Forgotten New York Yankees of the Past 4 Decades: “M”

March 7, 2012   ·     ·   Jump to comments
Article Source: Bleacher Report - New York Yankees

Babe Ruth, Lou Gehrig, Mickey Mantle and Derek Jeter are some of the greatest names in New York Yankees history. However, Walt Terrell, José Cruz and Mike Fischlin are the names of some Yankees that shouldn’t be forgotten.

This series will focus on the less-remembered players to wear pinstripes over the last four decades (1970s-2000s).

Today’s letter is “M.”


Doug Mienkiewicz (2007)

First baseman Doug Mienkiewicz made the final putout to complete Boston‘s comeback over New York in the 2004 ALCS. In 2007, Mienkiewicz was in pinstripes.

After one season in Kansas City, Mienkiewicz signed as a free agent with New York in January 2007, as Jason Giambi’s backup. He appeared in 72 games and batted .277 with five home runs and 24 RBI.

Mienkiewicz struggled early and was only hitting .217 after the first two months of the season.

Then, on June 2, during an 11-6 loss at Boston, Mienkiewicz collided with Mike Lowell at first base. He suffered a concussion and fractured a bone in his right wrist. Mienkiewicz was placed on the disabled list and did not return until Sept. 4.

Upon his return, Mienkiewicz’s offensive numbers gradually improved. He recorded at least one hit in 10 of his final 12 games, including a 4-for-5 performance in a 12-4 win at Tampa Bay on Sept. 26. Mienkiewicz also drove in four in a 12-0 victory over Baltimore on Sept. 18.

In the ALDS against Cleveland, Mienkiewicz started three games, but was hitless in six at bats, with one walk.  

After one season in the Bronx, Mienkiewicz signed a free agent contract with Pittsburgh in February 2008.


Terry Mulholland (1994)

It appeared to be a good trade for the Yankees.

On Feb. 9, 1994, pitcher Terry Mulholland and a player to be named later (Jeff Patterson) were traded from Philadelphia to New York for infielder Kevin Jordan and pitchers Ryan Karp and Bobby Munoz.

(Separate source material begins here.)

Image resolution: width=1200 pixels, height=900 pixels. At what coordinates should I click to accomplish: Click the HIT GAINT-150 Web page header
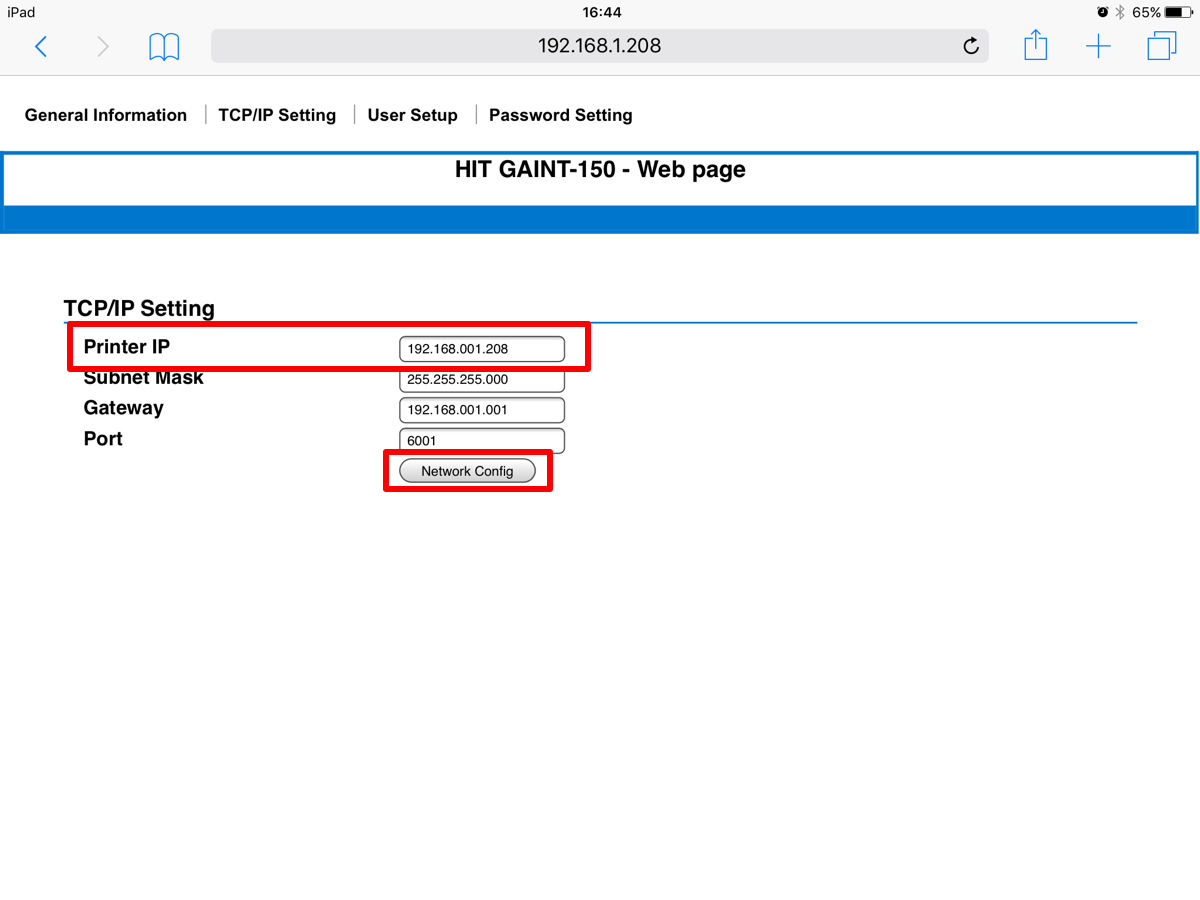tap(600, 169)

Mulholland won 41 games over the previous three seasons and helped lead the Phillies to the 1993 NL pennant. He was also a durable pitcher with at least 190 innings pitched from 1991 to 1993.

But Mulholland’s first American League season with New York was a disaster. He allowed at least five runs in five of his first six starts.

It appeared Mulholland turned things around after limiting Toronto to one run on five hits in a complete game victory on May 24. However, in his next start against Kansas City, Mulholland allowed seven runs and 10 hits over seven innings in a 10-6 loss. 

Following the All-Star break, Mulholland was sent to the bullpen after allowing seven runs over four innings in a start against California on July 10. He allowed two runs in 5.2 relief innings before the strike prematurely ended the season.

Mulholland finished the season 6-7 with a career-high 6.49 ERA. He eventually signed a free agent contract with San Francisco, the team that drafted him in 1984, in April 1995.


John Mayberry (1982)

First baseman John Mayberry was a two-time All-Star with Kansas City in the 1970s. He looked to add veteran leadership when he joined the Yankees during the 1982 season. 

On May 5, 1982, Mayberry was traded from Toronto to New York for Jeff Reynolds, third baseman Tom Dodd and first baseman Dave Revering. Mayberry was hitting .273 (9-33) with two home runs and three RBI in 17 games for the Blue Jays.

As the Yankees struggled to a fifth place finish in 1982, so did Mayberry. He only collected two hits in his first 19 at-bats in pinstripes. Afterwards, Mayberry did have a 3-for-4 game with two RBI in a 4-2 win over Minnesota on May 23.

Unfortunately for Mayberry, it would be one of his few productive games for the Yankees.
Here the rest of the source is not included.